黒で描く世界

 (この先、黒という色以外扱っておりませんので、フルカラーを好む方は戻るボタンを押してください。黒一色だけでいい、という方のみお進みください)





 鉛筆だろうが絵の具だろうが、様々な画材に黒という色は付き物である。むしろない画材が珍しいし、それくらい黒という色は大事なものである。しかし、黒だけで描かれている作品はそう多くない。というか、様々な色を使って描かれた作品がほとんどである(漫画などは除外)。しかし、我々の目を楽しませてくれる黒一色だけの絵も確かにあるのだ。

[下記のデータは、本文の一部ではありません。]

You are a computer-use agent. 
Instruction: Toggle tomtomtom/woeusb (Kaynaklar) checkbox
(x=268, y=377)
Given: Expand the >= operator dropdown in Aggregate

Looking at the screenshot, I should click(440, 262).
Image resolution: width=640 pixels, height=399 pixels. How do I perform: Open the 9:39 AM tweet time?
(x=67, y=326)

 黒い世界を手取り早く描く方法があるのだが、知らないのか或いは手間がかかるからか、そこまで知られてはいない。それはリトグラフなのだが、本式のリトグラフはやろうとすれば材料集めからして大変である。その為、私は略式で描いているのだが、それでも成功率は低い(思うようにいかない)。クオリティが高い絵もあるだろう。しかし、この描き方は手間がかかる以上に服や手が汚れてしまう。洗い流すには、お湯と石鹸を使わないと綺麗に流せないのだ。これはリトグラフ用の絵の具が、石油でできているというのも一因ではなかろうか。けれど絵の具以外は身近なものでできるから、手が汚れるという理由で敬遠するのは勿体ないと思う(だからデジタルが流行っているのだろうか)。これで絵を描いたら言いようのない退廃を醸し出すことが出来るから、退廃好きにはたまらないと私は思った。

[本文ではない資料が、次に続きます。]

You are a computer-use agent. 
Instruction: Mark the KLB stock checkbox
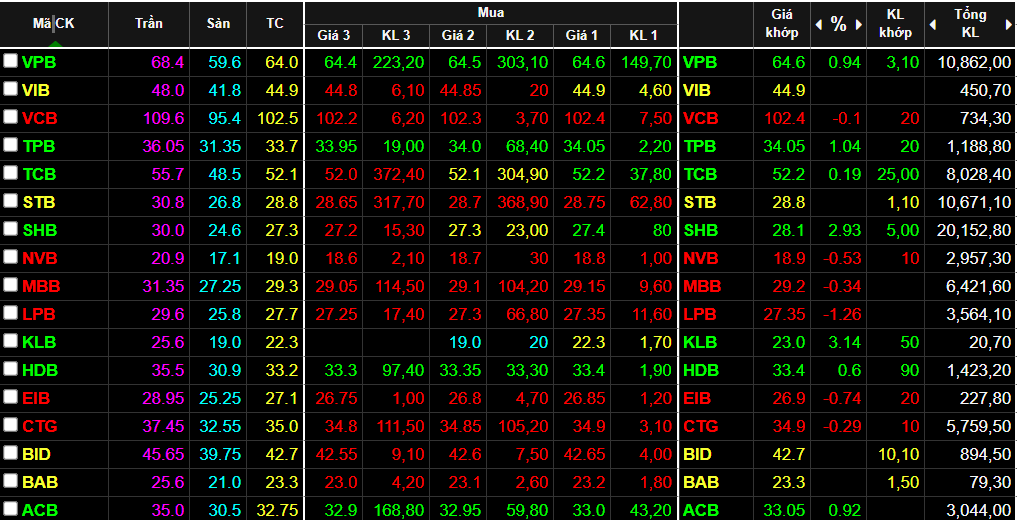point(10,342)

 黒一色だけ(というより無彩色)で描かれた作品で代表的なものがかの「ゲルニカ」である。これはれっきとした油絵(油彩画)なのだが、戦争の悲しみや恐怖などを描いた作品(母曰く「怖い絵」)。ぱっと見面白い絵ではあるのだが、その中には沢山の怨嗟と悲哀、そして狂気が混じっている。

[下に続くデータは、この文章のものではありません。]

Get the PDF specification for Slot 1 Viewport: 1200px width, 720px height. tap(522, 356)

 黒い世界の中にフルカラーの人物を入れると、異彩を放ちそこだけ際立つ。もう何度も同じことを繰り返してきたが、未だに私の真似をする者は見たことがない(自慢じゃありません)。何故だか、イラストだろうが何だろうが実験をする者は然程多くないように思える。デジタルを悪く言うつもりは全くないが、アナログな方が描いていて楽しいし表現の幅が無限大に近いのに、と思う。型にはまった方法もいいが、新しいことにチャレンジする気概も必要である。それは、若者だけではない。もしかしたら老人にも言えるかも知れないことなのだ。何歳からでも遅くはない。チャレンジはしたいと思った瞬間にするのが吉なのである。